=== Supplied information ===

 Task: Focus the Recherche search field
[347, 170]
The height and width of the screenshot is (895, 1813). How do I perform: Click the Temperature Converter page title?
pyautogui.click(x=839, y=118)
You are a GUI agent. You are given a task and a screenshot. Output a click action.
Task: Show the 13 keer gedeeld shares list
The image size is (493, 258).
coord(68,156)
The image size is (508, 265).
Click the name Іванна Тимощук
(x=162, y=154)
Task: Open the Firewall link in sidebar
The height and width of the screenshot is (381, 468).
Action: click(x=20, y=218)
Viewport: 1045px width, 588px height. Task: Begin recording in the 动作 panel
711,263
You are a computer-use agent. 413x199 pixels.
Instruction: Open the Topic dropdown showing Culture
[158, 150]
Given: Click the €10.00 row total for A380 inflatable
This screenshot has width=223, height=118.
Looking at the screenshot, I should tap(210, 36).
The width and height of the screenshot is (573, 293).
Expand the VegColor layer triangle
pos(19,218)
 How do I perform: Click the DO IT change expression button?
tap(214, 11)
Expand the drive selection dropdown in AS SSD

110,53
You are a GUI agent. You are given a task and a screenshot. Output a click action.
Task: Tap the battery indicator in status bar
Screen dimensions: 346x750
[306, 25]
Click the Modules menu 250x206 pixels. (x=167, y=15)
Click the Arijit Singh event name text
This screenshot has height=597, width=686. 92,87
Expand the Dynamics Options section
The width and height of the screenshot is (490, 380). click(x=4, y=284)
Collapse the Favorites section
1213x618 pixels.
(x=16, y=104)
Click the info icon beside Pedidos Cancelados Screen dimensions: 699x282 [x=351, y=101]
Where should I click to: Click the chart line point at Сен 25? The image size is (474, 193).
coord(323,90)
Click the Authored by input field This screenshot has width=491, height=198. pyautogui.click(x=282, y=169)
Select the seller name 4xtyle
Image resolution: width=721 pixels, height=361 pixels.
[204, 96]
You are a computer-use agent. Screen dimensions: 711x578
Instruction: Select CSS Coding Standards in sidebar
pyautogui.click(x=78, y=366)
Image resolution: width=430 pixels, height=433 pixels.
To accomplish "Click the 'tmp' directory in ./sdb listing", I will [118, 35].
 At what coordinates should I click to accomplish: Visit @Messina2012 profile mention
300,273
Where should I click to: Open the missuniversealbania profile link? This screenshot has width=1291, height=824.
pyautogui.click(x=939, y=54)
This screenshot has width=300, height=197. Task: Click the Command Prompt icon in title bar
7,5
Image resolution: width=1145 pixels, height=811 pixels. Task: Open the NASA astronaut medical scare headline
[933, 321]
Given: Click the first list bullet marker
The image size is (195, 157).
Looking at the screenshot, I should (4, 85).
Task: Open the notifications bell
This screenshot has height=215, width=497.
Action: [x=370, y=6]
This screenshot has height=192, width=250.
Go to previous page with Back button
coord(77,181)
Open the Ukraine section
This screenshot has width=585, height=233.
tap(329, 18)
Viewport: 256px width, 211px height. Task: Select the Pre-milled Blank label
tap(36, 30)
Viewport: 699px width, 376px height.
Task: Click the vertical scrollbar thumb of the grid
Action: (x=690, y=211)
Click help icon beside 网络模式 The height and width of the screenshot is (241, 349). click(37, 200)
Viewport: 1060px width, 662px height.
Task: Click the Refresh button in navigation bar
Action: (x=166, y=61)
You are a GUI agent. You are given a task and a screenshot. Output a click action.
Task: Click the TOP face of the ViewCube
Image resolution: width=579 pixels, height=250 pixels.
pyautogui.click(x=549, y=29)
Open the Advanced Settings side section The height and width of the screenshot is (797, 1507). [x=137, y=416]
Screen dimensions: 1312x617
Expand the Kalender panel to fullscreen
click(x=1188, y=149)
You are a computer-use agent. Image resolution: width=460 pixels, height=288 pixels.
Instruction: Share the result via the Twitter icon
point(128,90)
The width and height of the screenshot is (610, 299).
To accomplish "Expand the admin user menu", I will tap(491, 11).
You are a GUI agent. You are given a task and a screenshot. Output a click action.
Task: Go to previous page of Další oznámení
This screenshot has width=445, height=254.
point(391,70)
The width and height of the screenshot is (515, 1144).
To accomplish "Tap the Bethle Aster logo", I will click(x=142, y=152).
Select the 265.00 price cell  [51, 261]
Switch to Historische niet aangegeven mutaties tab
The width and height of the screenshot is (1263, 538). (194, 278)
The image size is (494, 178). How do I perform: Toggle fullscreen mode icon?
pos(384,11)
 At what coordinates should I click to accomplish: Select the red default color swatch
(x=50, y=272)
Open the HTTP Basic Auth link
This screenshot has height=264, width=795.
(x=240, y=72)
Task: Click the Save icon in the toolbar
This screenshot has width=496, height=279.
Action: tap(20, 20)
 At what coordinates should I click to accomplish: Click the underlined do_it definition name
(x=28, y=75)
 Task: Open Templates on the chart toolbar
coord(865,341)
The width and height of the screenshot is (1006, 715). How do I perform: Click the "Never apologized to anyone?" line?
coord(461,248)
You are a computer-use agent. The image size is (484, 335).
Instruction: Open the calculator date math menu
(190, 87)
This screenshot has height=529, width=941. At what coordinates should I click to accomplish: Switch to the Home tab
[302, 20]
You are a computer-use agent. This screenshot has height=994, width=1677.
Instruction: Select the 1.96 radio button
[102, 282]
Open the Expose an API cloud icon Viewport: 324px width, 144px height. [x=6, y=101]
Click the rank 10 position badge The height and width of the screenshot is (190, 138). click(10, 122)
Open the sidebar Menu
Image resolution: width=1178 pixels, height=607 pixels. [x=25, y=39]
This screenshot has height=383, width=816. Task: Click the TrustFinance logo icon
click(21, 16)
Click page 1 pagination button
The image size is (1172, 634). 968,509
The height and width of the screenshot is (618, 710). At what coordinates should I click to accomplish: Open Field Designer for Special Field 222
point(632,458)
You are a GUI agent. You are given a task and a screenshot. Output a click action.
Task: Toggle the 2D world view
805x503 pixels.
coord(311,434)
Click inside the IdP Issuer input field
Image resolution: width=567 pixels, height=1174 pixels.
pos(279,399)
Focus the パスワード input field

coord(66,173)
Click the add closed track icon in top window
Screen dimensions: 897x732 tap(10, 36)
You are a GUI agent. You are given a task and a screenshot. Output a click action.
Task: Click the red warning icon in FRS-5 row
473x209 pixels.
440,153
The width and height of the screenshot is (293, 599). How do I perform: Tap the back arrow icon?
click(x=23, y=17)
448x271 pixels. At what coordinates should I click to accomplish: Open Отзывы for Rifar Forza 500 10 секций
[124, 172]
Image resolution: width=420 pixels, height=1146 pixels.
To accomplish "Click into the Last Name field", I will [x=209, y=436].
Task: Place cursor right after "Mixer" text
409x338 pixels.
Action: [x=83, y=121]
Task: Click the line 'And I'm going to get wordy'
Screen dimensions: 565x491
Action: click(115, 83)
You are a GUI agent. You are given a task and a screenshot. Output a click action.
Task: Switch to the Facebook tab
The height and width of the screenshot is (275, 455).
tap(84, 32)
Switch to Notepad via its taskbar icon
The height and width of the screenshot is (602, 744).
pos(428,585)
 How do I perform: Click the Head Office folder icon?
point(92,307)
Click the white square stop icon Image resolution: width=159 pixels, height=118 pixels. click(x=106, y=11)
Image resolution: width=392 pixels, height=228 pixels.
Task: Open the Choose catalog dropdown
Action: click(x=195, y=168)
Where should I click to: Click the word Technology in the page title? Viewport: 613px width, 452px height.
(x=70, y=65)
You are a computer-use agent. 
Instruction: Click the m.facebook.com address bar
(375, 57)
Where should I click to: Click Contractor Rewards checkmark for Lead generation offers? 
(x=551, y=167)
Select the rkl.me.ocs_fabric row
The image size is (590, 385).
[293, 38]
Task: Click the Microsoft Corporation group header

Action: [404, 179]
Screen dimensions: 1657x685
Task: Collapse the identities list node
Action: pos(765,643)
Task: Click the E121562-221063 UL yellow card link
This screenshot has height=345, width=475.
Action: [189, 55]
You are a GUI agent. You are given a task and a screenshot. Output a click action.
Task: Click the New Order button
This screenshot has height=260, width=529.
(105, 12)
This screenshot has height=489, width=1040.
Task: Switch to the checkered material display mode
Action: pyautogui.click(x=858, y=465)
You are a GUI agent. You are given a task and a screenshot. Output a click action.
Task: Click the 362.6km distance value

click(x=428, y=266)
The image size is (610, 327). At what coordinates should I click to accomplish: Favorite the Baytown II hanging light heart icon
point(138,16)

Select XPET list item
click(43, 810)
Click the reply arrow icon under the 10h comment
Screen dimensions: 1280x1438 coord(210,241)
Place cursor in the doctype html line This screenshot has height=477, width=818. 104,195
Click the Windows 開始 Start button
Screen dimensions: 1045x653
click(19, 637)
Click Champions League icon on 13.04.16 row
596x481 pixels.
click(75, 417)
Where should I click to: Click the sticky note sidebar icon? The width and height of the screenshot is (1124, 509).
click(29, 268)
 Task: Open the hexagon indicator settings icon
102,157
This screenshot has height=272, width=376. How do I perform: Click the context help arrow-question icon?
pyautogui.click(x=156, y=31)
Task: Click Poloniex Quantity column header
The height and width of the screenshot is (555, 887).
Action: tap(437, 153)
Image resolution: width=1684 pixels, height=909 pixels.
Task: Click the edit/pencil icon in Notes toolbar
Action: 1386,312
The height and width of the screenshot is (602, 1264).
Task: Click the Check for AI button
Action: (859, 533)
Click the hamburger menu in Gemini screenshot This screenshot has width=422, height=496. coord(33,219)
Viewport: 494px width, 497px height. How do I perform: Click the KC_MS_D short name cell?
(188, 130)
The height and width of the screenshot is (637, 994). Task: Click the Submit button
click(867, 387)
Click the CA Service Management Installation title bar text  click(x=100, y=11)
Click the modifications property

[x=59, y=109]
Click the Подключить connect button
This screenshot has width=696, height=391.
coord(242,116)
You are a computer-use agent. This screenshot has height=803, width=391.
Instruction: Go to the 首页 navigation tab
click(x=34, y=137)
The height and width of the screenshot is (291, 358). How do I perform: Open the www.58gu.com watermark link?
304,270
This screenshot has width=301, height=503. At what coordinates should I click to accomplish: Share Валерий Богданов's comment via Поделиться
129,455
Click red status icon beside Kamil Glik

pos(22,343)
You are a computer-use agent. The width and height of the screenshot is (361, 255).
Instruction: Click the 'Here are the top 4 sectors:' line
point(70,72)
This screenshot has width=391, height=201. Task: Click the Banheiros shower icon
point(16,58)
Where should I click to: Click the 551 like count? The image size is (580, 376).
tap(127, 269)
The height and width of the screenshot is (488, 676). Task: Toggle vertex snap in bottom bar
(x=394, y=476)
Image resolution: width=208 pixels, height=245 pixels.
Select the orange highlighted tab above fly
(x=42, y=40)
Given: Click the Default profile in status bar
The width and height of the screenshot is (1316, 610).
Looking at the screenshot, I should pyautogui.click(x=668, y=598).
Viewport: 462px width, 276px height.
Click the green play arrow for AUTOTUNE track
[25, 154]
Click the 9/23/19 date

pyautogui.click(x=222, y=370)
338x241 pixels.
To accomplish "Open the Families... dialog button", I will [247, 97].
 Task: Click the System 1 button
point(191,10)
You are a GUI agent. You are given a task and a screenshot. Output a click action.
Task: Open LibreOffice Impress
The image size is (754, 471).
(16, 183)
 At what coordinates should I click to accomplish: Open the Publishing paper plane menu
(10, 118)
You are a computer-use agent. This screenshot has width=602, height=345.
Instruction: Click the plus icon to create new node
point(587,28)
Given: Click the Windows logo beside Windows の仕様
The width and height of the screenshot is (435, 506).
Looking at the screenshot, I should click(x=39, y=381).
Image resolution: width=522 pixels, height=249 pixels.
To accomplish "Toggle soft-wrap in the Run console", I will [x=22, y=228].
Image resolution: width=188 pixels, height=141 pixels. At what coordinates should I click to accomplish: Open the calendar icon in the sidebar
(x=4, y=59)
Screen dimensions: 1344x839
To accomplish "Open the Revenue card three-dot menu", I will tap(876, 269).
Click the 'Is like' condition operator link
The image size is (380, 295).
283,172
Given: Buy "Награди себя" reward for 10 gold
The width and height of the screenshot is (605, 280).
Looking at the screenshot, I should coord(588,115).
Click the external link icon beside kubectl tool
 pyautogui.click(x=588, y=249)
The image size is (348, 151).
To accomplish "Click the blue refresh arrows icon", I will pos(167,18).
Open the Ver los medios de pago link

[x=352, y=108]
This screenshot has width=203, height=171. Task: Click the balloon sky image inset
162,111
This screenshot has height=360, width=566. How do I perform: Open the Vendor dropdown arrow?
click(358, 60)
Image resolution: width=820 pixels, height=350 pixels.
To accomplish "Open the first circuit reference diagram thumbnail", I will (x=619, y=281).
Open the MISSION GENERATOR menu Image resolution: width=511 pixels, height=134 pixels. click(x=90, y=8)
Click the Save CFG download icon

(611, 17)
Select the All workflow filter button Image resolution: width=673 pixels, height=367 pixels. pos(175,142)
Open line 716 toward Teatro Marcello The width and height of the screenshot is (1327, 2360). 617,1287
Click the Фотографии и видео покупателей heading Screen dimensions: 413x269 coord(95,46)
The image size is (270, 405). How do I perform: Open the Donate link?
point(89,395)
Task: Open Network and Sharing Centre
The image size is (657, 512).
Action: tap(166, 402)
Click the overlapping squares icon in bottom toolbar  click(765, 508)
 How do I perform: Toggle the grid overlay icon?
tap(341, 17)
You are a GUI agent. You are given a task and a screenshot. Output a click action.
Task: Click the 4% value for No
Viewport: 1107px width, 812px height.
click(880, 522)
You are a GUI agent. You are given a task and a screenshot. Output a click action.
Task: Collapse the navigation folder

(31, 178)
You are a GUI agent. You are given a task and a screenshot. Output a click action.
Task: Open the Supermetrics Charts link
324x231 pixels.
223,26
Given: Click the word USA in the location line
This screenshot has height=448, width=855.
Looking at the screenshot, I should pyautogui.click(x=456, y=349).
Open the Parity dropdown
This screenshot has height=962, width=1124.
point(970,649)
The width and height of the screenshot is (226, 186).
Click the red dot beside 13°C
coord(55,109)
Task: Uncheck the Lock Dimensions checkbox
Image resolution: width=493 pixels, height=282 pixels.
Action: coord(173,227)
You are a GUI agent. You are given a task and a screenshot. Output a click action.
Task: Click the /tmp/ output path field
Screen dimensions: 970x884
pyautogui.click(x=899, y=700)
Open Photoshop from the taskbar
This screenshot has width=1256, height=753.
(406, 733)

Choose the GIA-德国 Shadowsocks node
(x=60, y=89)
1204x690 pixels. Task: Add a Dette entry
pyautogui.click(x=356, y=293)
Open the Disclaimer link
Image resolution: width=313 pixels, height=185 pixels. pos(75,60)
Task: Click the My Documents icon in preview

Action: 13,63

===

→ What to do: Show every line from the listing above in which the string "Windows" appears.

→ Exercise result:
Click the Windows 開始 Start button
Given: Click the Windows logo beside Windows の仕様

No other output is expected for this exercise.